Para o deputado Rodrigo Lopes (União Brasil), é preciso separar a lei aprovada pela ALMG da regulamentação elaborada pelo Poder Executivo. Ele destacou que o Projeto de Lei (PL) 3.903/22, do deputado Zé Guilherme (PP), foi amplamente debatido ao longo de sua tramitação. Além disso, lembrou que o texto final evitou a redução dos recursos distribuídos conforme o Valor Adicionado Fiscal (VAF), de modo a não prejudicar os municípios com maior atividade econômica.

Na avaliação do parlamentar, os problemas apontados na nova forma de distribuição do ICMS podem ser solucionados por meio de alterações na regulamentação da Lei 24.431. “Essas distorções podem ser corrigidas de forma mais simples assim. Não vejo necessidade de mexer na lei”, afirmou. As deputadas Ana Paula Siqueira (Rede) e Leninha (PT) também concordaram que a ALMG cumpriu o seu papel e que não há necessidade de alterações na lei.

A deputada Macaé Evaristo (PT) criticou a regulamentação feita pelo Poder Executivo, que, segundo ela, não discutiu com os prefeitos a metodologia de cálculo da distribuição dos recursos do ICMS. “Dificilmente vamos ter uma solução para equalizar todos os problemas da educação. Mas precisamos trabalhar vislumbrando um processo de melhoria da qualidade do ensino”, defendeu. As deputadas Lohanna (PV) e Bella Gonçalves (Psol) também criticaram a Resolução nº 12.

Prefeitos da RMBH reclamam de perdas de recursos

A nova forma de distribuição dos recursos do ICMS para os municípios foi alvo de críticas de prefeitos da Região Metropolitana de Belo Horizonte. Vittorio Medioli, de Betim, informou que as perdas registradas em janeiro deste ano foram de R$ 6,2 milhões. Ele reclamou que os novos critérios de divisão dos recursos com as prefeituras não levaram em consideração o número de matrículas na pré-escola.

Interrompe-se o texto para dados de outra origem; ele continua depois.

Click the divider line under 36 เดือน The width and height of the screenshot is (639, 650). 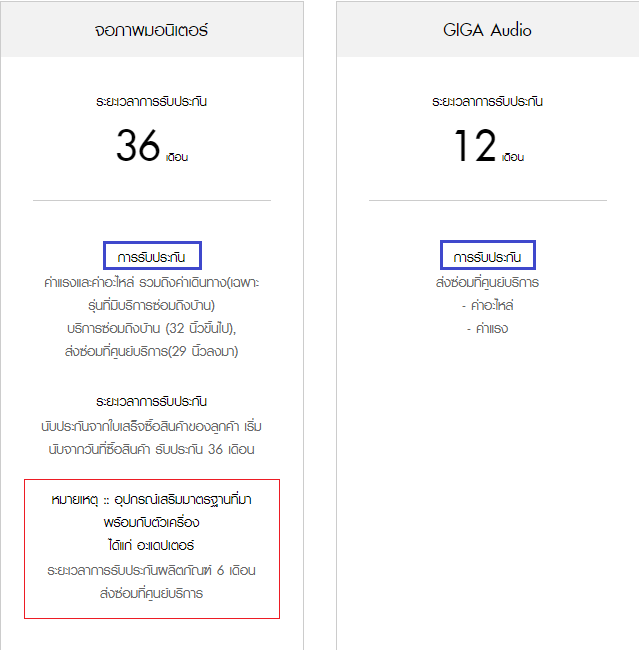152,200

Em Vespasiano, as perdas estão estimadas em R$ 1,3 milhão por mês, segundo a prefeita Ilce Rocha. “O dinheiro que foi embora não volta para o caixa da prefeitura. Quem está perdendo é o aluno na sala de aula, que precisa desses recursos para a melhoria da qualidade da educação”, afirmou.

A controladora-geral da Prefeitura de Contagem, Nicolle Ferreira Bleme, reclamou que os novos critérios de distribuição do ICMS não levam em consideração a vulnerabilidade social dos alunos e prejudicam os grandes municípios. Ela entregou aos deputados uma proposta de nova regulamentação da Lei 24.431 que prioriza o número de matrículas nas redes municipais de ensino.